Safe Reinforcement Learning Online Seminar

 Get involved: We welcome the researchers and students who are interested in safe RL to join us! To receive relevant seminar information in time, please click the following link to register.

Purpose

Reinforcement learning (RL) algorithms that satisfy safety constraints are crucial for real-world applications. The development of safe RL algorithms has received substantial attention in recent years. However, several challenges remain unsolved. For example, how to ensure safety while deploying RL methods in real-world applications.

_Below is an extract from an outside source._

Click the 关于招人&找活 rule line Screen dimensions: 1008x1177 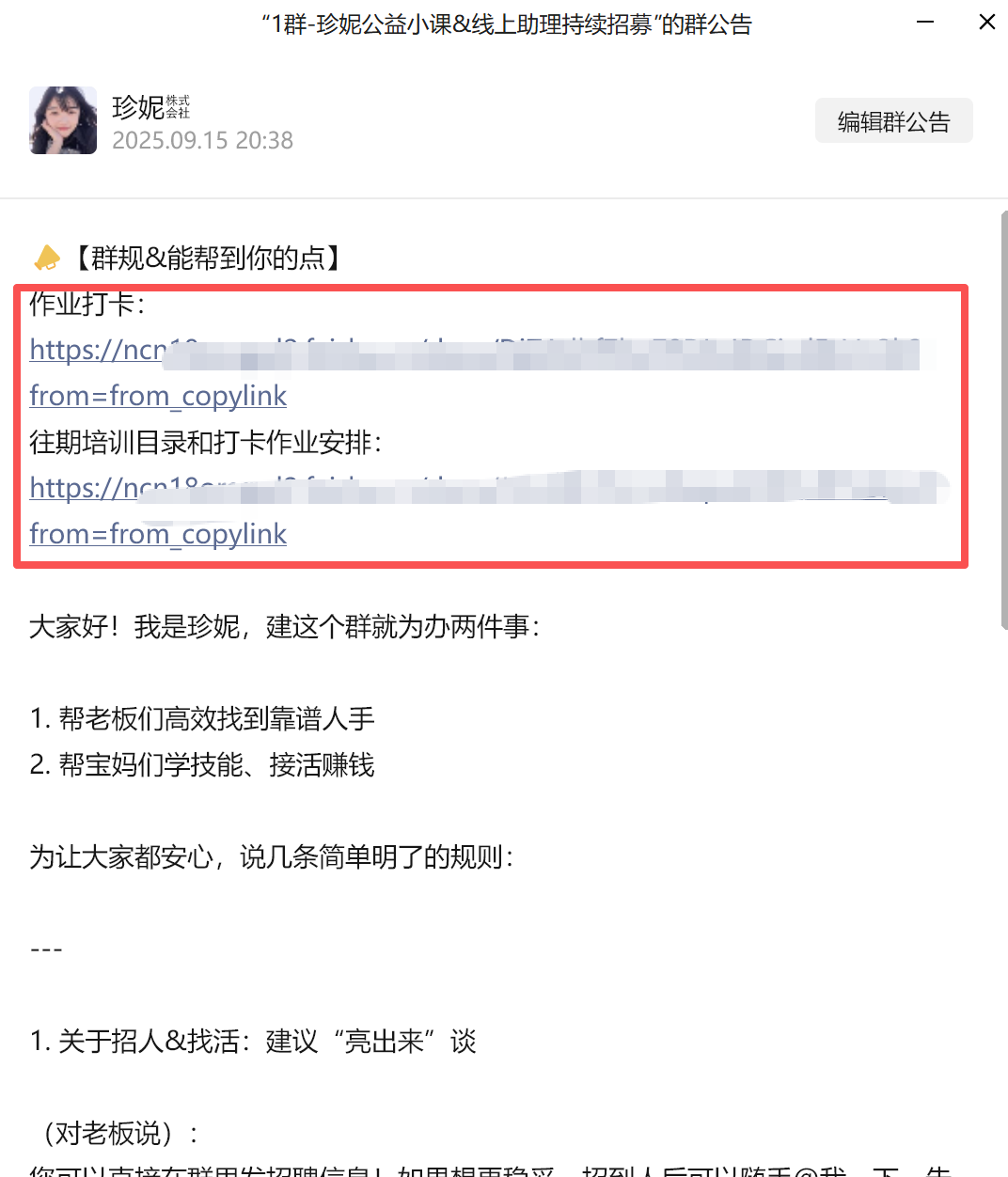253,1042
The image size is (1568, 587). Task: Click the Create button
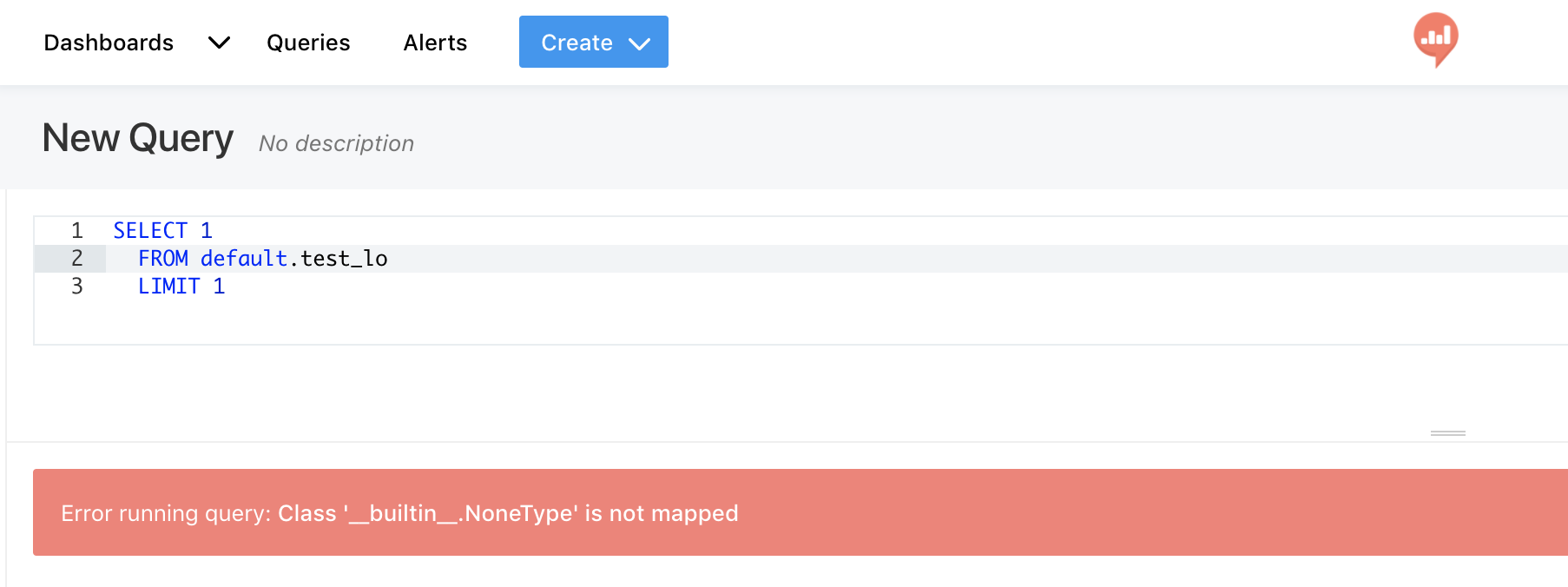point(577,42)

We are organizing this Safe RL Seminar to discuss the recent advances and challenges in safe RL with researchers from academia and industry.

Current Seminar

Dr. Laixi Shi (Caltech)

Talk Title:  The Curious Price of Distributional Robustness in Reinforcement Learning: Towards provable optimal sample efficiency

Talk Time: 06:00 PM-07:00 PM, 26.10.2023 (CET Time)

Host: Shangding Gu

Abstract: Reinforcement learning (RL), which strives to learn desirable sequential decisions based on trial-and-error interactions with an unknown environment, has achieved remarkable success recently in a variety of domains including games and large language model alignment. While standard RL has been heavily investigated recently, a policy learned in an ideal, nominal environment might fail catastrophically when the deployed environment is subject to small changes in task objectives or adversarial perturbations, especially in high-stake applications such as robotics and clinical trials.

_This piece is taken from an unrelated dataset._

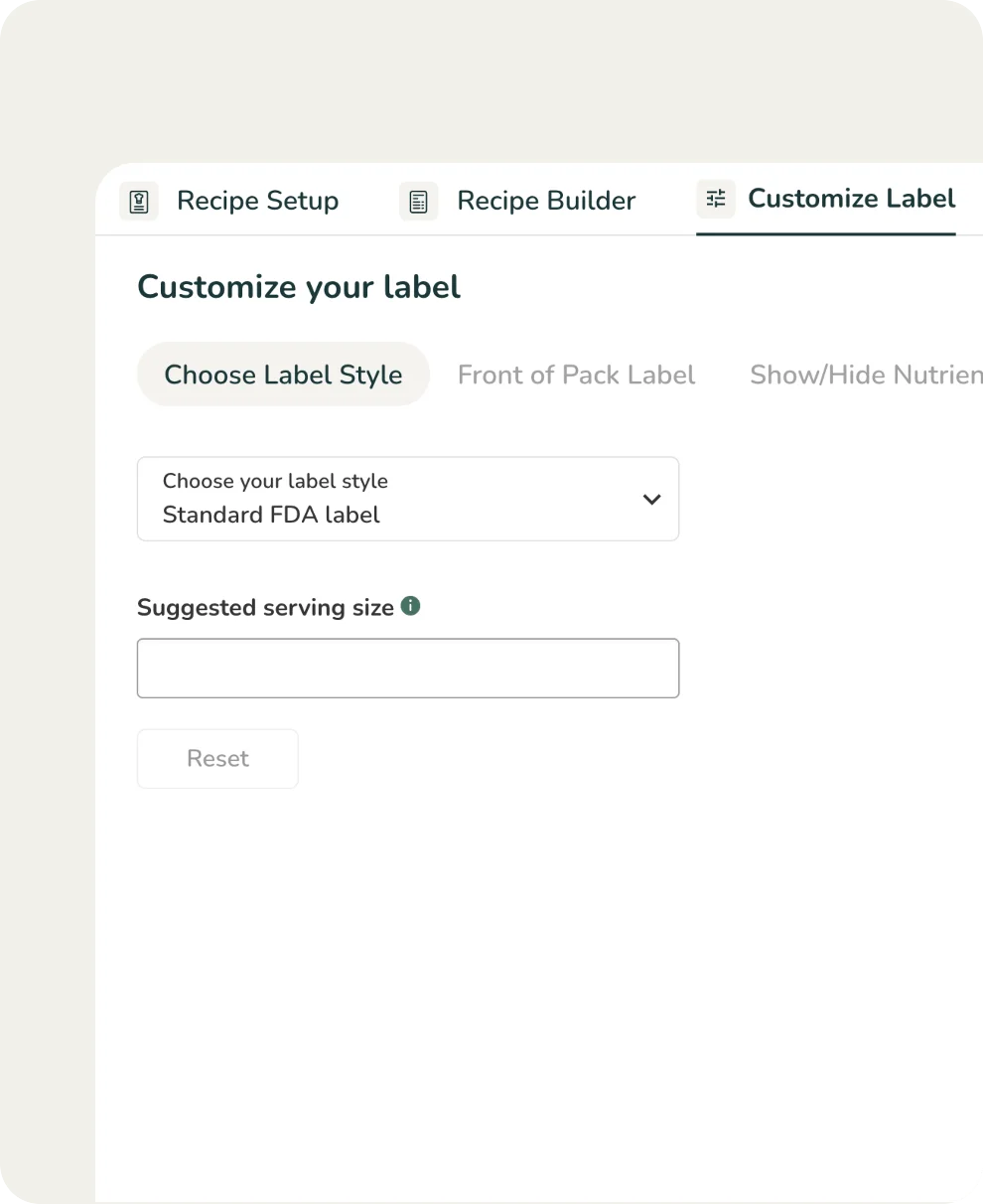The width and height of the screenshot is (983, 1204).
Task: Expand the Choose your label style dropdown
Action: point(407,499)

This talk concerns the central issues of model robustness and sample efficiency in reinforcement learning (RL) to reduce the sim-to-real gap in practice. We adopt the framework of distributionally robust Markov decision processes (RMDPs), aimed at learning a policy that optimizes the worst-case performance when the deployed environment falls within a prescribed uncertainty set around the nominal MDP. Despite recent efforts, the sample complexity of RMDPs remained mostly unsettled regardless of the uncertainty set in use. It was unclear if distributional robustness bears any statistical consequences when benchmarked against standard RL. Somewhat surprisingly, our results uncover that RMDPs are not necessarily easier or harder to learn than standard MDPs. The statistical consequence incurred by the robustness requirement depends heavily on the size and shape of the uncertainty set. In addition, we break down the sample barrier of robust RL in offline setting by providing the first provable near-optimal algorithm for offline robust RL that can learn under simultaneous model uncertainty and limited historical datasets.

Bio: Laixi Shi is a postdoctoral fellow in the Dept. of Computing and Mathematical Sciences at the California Institute of Technology (Caltech). She received her Ph.D. from CMU in August 2023. She completed her B.S. in Electronic Engineering at Tsinghua University from 2014 to 2018. She has also interned at Google Research Brain Team and Mitsubishi Electric Research Laboratories. Her research interests include reinforcement learning (RL), non-convex optimization, high-dimensional statistical estimation, and robotics, ranging from theory to applications. Her current research focuses on 1) theoretical works: designing provable sample-efficient algorithms for value-based RL, offline RL, and robust RL problems, resorting to optimization and statistics; 2) practical works: reinforcement learning algorithms (DRL) on different large-scale problems such as robotics, Atari games, web navigation and etc.

Organizers:

Shangding Gu (UC Berkeley)

Josip Josifovski (TUM)

Yali Du (KCL)

Alap Kshirsagar (TU Darmstadt)

Yuhao Ding (UC Berkeley) 

Ming Jin (Virginia Tech)

Advisors:

Alois Knoll (TUM)

Jan Peters (TU Darmstadt)

Mannor Shie (Israel Institute of Technology & Nvidia Research)

Jun Wang (UCL)

Costas Spanos (UC Berkeley)


If we receive the speaker's permission, we will release the recording videos on the Safe RL YouTube Channel (we can only make the videos public after receiving  permission).